- **GIVEN RECORDS**:
————

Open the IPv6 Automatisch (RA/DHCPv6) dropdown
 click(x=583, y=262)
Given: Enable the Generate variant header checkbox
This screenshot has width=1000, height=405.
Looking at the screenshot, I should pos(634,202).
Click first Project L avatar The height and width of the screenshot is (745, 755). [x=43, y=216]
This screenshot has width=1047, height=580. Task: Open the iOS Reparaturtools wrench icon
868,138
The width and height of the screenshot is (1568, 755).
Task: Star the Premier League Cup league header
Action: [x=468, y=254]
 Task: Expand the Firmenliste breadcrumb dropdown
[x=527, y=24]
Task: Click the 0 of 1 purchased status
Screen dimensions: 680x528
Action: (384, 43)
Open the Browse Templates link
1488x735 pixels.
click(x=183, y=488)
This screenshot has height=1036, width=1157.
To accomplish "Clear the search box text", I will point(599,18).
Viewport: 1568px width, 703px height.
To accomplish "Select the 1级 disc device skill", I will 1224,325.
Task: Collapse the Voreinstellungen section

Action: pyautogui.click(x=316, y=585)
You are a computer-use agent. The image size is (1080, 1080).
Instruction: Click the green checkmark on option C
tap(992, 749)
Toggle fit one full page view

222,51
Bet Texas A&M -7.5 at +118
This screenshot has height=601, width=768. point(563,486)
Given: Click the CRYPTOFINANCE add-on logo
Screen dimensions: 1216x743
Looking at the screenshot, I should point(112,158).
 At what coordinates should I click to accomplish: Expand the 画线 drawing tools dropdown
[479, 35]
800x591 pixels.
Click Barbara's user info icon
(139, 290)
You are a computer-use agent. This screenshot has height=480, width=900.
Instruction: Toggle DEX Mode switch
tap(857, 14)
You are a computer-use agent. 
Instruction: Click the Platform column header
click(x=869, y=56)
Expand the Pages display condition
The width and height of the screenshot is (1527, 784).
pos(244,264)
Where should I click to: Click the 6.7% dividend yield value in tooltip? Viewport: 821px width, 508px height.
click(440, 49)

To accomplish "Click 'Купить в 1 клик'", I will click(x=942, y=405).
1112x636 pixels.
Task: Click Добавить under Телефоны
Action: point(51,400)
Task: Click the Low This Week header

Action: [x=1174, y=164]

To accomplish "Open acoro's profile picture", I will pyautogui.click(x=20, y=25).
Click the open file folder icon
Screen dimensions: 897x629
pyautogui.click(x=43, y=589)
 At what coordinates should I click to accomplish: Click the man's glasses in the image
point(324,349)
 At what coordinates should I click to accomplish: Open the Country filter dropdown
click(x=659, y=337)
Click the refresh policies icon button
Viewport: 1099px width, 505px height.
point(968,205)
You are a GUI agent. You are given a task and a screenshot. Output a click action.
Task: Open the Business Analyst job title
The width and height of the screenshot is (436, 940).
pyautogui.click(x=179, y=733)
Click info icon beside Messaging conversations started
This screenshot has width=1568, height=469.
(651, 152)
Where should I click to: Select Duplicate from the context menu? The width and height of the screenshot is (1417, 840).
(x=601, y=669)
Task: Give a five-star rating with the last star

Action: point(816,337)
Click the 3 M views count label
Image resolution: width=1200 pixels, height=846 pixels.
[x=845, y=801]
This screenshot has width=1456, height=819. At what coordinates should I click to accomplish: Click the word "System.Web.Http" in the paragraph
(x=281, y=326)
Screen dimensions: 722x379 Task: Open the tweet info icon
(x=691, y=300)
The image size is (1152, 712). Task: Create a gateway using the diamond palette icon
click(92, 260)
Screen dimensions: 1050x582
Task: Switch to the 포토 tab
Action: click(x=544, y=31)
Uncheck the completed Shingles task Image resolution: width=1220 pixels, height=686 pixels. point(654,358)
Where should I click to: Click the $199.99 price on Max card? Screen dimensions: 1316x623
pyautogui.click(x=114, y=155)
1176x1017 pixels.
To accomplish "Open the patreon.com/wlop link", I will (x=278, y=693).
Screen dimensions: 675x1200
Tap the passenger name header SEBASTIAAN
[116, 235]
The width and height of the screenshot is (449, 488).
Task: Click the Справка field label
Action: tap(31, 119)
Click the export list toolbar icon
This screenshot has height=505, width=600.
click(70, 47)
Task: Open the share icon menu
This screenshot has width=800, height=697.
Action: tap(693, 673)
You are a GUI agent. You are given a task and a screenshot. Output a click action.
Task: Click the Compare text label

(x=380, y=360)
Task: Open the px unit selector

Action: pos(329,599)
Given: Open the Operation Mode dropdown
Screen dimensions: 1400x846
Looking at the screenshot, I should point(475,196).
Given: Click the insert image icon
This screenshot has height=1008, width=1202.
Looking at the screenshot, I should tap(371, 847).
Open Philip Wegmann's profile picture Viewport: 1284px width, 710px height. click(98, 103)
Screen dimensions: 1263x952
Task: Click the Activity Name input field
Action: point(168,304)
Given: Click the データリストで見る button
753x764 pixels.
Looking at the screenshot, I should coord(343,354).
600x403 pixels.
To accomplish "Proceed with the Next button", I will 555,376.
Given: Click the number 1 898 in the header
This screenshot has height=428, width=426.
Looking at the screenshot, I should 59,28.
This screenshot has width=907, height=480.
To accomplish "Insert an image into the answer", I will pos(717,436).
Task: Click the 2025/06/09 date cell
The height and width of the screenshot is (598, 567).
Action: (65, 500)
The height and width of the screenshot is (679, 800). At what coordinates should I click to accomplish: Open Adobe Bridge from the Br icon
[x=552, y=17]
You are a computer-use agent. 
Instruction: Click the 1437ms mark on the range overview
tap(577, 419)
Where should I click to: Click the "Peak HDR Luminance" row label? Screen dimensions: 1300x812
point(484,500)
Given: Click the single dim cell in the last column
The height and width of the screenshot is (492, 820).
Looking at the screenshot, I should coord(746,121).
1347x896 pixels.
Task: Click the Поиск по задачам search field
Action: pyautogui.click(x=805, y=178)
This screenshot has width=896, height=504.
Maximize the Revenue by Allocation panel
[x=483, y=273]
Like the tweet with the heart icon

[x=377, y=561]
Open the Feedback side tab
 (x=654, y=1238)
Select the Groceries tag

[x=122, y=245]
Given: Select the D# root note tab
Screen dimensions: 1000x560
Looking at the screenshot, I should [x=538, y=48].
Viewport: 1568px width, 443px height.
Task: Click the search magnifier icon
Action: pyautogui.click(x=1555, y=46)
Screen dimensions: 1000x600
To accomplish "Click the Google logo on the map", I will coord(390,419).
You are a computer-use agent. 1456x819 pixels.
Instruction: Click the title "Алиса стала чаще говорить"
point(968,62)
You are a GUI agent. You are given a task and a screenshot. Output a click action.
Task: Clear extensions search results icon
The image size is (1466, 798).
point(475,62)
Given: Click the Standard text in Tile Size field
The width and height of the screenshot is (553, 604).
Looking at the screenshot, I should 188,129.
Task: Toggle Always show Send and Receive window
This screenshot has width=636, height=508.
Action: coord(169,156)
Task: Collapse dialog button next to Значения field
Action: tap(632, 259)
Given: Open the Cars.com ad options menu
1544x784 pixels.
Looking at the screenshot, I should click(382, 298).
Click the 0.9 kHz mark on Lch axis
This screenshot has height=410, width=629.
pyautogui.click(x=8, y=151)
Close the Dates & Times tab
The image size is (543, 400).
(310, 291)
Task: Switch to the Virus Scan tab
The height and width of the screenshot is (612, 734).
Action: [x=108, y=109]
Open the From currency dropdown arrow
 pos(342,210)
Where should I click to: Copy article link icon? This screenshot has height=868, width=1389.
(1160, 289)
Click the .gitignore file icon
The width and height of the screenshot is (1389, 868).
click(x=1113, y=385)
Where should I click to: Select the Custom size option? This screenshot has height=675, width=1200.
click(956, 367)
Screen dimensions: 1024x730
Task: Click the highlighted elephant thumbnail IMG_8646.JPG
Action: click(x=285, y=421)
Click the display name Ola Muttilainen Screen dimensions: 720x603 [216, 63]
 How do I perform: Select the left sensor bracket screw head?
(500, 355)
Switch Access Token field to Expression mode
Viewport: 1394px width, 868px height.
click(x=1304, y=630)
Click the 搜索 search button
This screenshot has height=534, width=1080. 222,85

————

- **WHAT THE TASK REQUIRES**: The lines to return are those in the entries above that hold "computer".

- **TASK ANSWER**:
You are a computer-use agent. The image size is (1080, 1080).
You are a computer-use agent. This screenshot has height=480, width=900.
You are a computer-use agent. 
You are a computer-use agent. 
You are a computer-use agent. 1456x819 pixels.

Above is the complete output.